Posts Tagged ‘Wellington Quarry’
I had been invited to attend the annual service of commemoration for the Battle of Arras at the Wellington Quarry and had written a blog piece about the impending service which had been picked up by the WFA for inclusion on their website. Sadly I was unable to attend due to family commitments but I have been sent images and details of the event by Isabelle Pilarowski of the Wellington Quarry. The service is held at 0630hrs on 9 April each year. The early start is due to the start of battle in 1917 – Zero Hour was 5.30am. It is a gathering of people who want to pay their respects for the men involved in the huge British offensive at Arras in April and May 1917. So often overshadowed by the Battles of the Somme and Passchendaele, Arras stands as one of the three major British offensives of the war.
I have a huge soft spot for the place, as a battlefield and a superb town to visit, and enjoy the quiet surroundings without the hordes of coaches and resulting pilgrims that can often be seen in some of the more popular battlefield stops on the western front.
Isabelle tells me that the service went very well and that it was well attended by officials and visitors alike. Attendees included the Mayor, the Préfet, the Ambassador of New Zealand, representatives from Australia and Canada [denoting their countries role in the Battle – at Bullecourt and Vimy] as well as members from other French and British associations.
Of particular interest to me was the inclusion of extracts from the wonderful memoirs of Percy Clare, 7th East Surrey Regiment. As part of the 12th (Eastern) Division his battalion attacked up Observation Ridge on the first day of battle. After a rest in the middle of April the battalion was back in the line for the disastrous attacks of 3 May 1917 (Third Battle of the Scarpe) – 94 years ago today. The day is one of the blackest days for the British Army in the Great War and was a hideous muddle from its inception to its execution.

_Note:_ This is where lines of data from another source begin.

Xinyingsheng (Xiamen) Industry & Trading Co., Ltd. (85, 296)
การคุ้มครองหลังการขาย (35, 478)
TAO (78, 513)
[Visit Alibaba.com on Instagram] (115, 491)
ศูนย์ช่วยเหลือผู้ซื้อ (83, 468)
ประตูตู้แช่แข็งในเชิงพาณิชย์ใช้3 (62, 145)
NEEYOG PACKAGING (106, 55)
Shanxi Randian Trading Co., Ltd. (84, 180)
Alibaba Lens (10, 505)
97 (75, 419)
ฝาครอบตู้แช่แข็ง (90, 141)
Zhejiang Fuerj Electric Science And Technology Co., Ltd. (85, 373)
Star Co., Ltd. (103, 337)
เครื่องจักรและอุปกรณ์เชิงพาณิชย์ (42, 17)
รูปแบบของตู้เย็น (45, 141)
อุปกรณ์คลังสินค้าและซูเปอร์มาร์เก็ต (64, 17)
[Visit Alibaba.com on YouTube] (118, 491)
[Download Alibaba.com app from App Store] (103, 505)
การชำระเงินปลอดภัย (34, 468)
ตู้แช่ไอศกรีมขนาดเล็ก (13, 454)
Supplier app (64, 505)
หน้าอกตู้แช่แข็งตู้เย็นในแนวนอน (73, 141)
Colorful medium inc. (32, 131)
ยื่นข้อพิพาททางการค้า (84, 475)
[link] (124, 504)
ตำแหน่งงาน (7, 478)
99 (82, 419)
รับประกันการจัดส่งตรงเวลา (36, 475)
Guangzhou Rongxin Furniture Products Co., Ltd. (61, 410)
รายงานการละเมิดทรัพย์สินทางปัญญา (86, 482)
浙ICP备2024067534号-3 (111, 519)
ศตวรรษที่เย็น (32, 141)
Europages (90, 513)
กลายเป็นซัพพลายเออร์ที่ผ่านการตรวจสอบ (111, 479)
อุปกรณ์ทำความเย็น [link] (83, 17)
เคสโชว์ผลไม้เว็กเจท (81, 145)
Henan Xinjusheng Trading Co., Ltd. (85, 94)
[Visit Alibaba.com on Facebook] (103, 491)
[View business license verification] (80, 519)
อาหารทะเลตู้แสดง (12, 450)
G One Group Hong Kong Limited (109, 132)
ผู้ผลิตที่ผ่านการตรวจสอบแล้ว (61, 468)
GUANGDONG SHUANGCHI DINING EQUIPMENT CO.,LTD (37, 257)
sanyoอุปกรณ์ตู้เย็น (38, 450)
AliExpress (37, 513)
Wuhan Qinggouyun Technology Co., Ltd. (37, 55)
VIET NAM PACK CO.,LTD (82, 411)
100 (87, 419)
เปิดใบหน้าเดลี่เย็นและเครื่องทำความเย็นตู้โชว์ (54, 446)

Over 5,900 men were killed that day as the attack was repulsed with ease along the vast majority of the Thurd Army front. Very kindly the copyright holder, Rachel Gray, had let me copy a set of Percy’s memoirs for donation to the Wellington Quarry. They are probably the finest account extant of the battle and were quoted through the service. The service also included a reading of the poem ‘The Owl’ by Edward Thomas. He was killed on the morning of 9 April 1917 by a shell blast and is buried in Agny Military Cemetery:
For further details of Percy Clare please see this blog piece or consult our book Arras: The Spring 1917 Offensive in Panoramas Including Vimy Ridge and Bullecourt
Calling all Western Front visitors!
With so much emphasis on the 1 July commemorations on the Somme and the mass pilgrimage that takes place every year, this year please spare a thought for the men who fought in the 1917 Battle of Arras. It was the most savage infantry offensive of the war with the highest daily rate of casualties – over 4,000 men per day. The campaign started with enormous success on Easter Monday, 9 April 1917 with the greatest advance of the war to date but ended in disillusionment and utter exhaustion 39 days later in the fields around Oppy, Roeux, Monchy-le-Preux and Cherisy. Arras is by far my favourite place to visit – there is something about it that I just can’t get enough of and even when driving down to the Somme for a tour, recce or meeting I feel a slight wistfulness as I pass the Vimy Memorial, the grain silos at Roeux, so close to the site of the dreaded Chemical Works and the spire of Monchy church with Monchy British Cemetery in the foreground.
I have just received details of the annual commemorative service to be held at the Wellington Quarry, Arras on Saturday 9 April 2011 at 0630hrs (local time). This service, held on the 94th anniversary of the start of battle is held at the Memorial Wall – if you come into the car park from the Beaurains road then you won’t miss it. The ceremony is open to all.
Sadly, owing to work and family commitments I will not be able to make it this year but have passed my apologies on to Isabelle Pilarowski and her colleagues. I know that the organisers like to use extracts from soldiers who actually took place in the battle and, having given Isabelle a copy of the 1000 page memoir of Percy Clare, 7th East Surrey Regiment, she has promised that she will be using his superb descriptions of battle during the service. Percy’s memoirs were used extensively in the Arras panorama book – from his descriptions of pre-battle training, through the 9 April attack and subsequent days spent between Arras and the fields below Monchy ending with the fateful 3 May attacks – a very black day for the Third Army.
As a way of thanking the copyright holders we gave them a highly personalised tour of the Arras battlefield (following the 7th East Surreys) when they came over in November 2010 to listen to our lecture in French. More details can be found by reading the blog post here: Arras – battlefield tour & lecture: 12 November 2010
A two-sided pdf file with more details on April’s events is available on request – please contact me here and I will email you a copy.
These events include guided walks & tours (French speaking only) in Neuville-St-Vaast, Roeux and Arras itself and seem very good value at just €3.00 per person.
I will certainly have the men of the Third Army in my memories on the morning of 9 April and would urge anyone over on a battlefield tour at that time to attend and pay their respects.